Le salarié en poste est en effet « représentant de la section syndicale CFDT » au sein de l’entreprise : en pareils cas, le licenciement doit être autorisé par l’inspection du travail pour s’assurer qu’il ne soit pas « en rapport avec les fonctions représentatives normalement exercées ou l’appartenance syndicale de l’intéressé ».
Le 27 décembre 2021, l’inspecteur du travail avait donc donné son feu vert au licenciement.
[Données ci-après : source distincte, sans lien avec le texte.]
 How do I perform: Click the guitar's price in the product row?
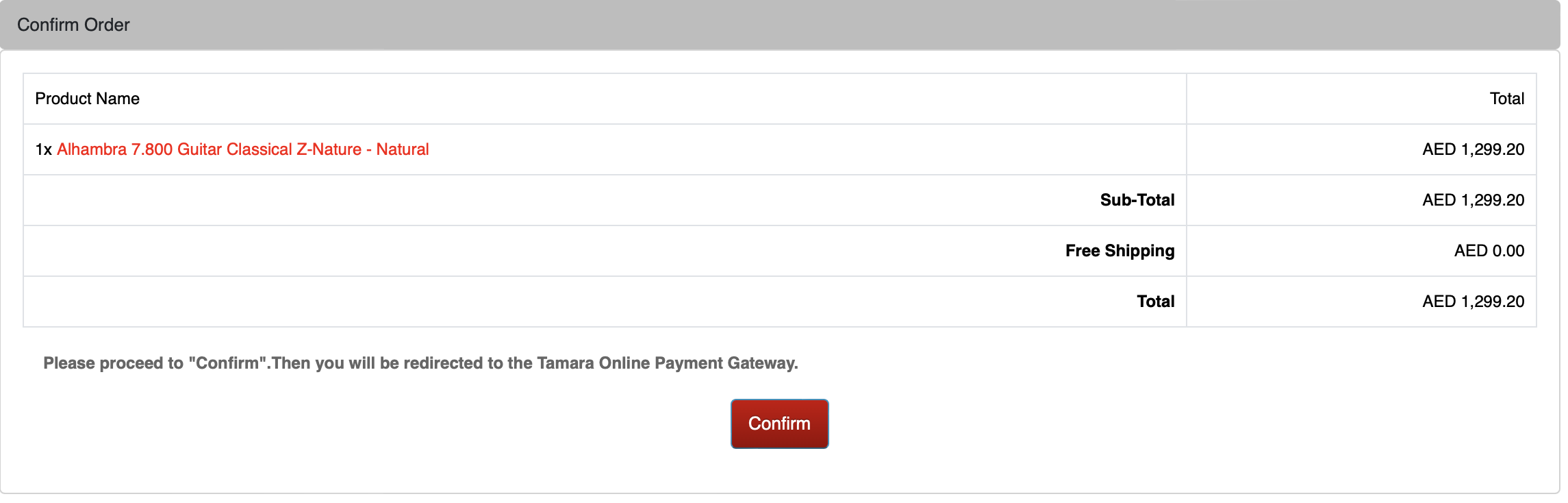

En octobre 2022, le ministre du Travail de l’époque Olivier Dussopt (Renaissance) avait cependant annulé cette décision en raison d’un « vice de procédure », mais avait confirmé le licenciement sur le fond.
Mais le salarié avait saisi le tribunal administratif de Lille pour faire annuler ces décisions car ses publications n’avaient que pour but « d’alerter sur le comportement de la société et le harcèlement moral et discriminatoire dont il faisait l’objet ». « Le licenciement demandé est en lien avec l’exercice de mon mandat syndical », était convaincu celui qui se définissait comme un « lanceur d’alerte ».
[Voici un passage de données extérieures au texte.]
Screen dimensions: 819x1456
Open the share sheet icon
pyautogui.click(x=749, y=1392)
Une « intention de nuire à l’image de son employeur »
Reste que « la société Altimance a fait le nécessaire pour apporter une réponse à la situation dont elle avait été saisie », estime le tribunal administratif de Lille dans un jugement en date du 24 décembre 2025 qui vient d’être rendu public.
L’entreprise avait précisément « mis en place des enquêtes internes, saisi le médecin du travail, consulté le comité social et économique et échangé avec l’inspection du travail à chaque fois qu’un signalement de harcèlement moral et discriminatoire lui était remonté concernant ce salarié ». Les alertes s’étaient d’ailleurs « avérées infondées », resituent les juges : dans ces conditions, le salarié ne pouvait pas accuser son employeur d’avoir fait preuve « d’inertie ».
Dans le détail, la publication du 14 septembre 2021 est donc bien « fautive », relèvent les magistrats lillois : elle a été diffusée « sur un réseau grand public à visée professionnelle » et le requérant y mentionne explicitement sa qualité de salarié de la société, alors que la « présentation des faits » y est au demeurant « partiale et inexacte ».
Celle du 1er octobre 2021 l’est tout autant car elle met en cause un « client potentiel » d’Altimance et était donc « susceptible de nuire à son employeur dans ses recherches de nouveaux clients« . Quant au dernier post en date du 18 octobre 2021, le salarié y a « abusé de sa liberté d’expression » en formulant « des accusations graves » à l’encontre de sa hiérarchie, « sans qu’il puisse se prévaloir d’une qualité de lanceur d’alerte » ni faire valoir sa « bonne foi ».
Au final, seule sa publication du 29 septembre 2021 relative à la « question du contrôle sur le harcèlement moral dans les entreprises qui sont abonnées aux contrats publics » présente « un caractère trop général pour être considérée comme fautive », considère le tribunal administratif de Lille.
Pour le reste, ses messages démontrent « une intention de nuire à l’image de la société qui caractérise une faute d’une gravité suffisante pour fonder le licenciement » : ce dernier est en fin de compte sans rapport avec les fonctions représentatives du requérant.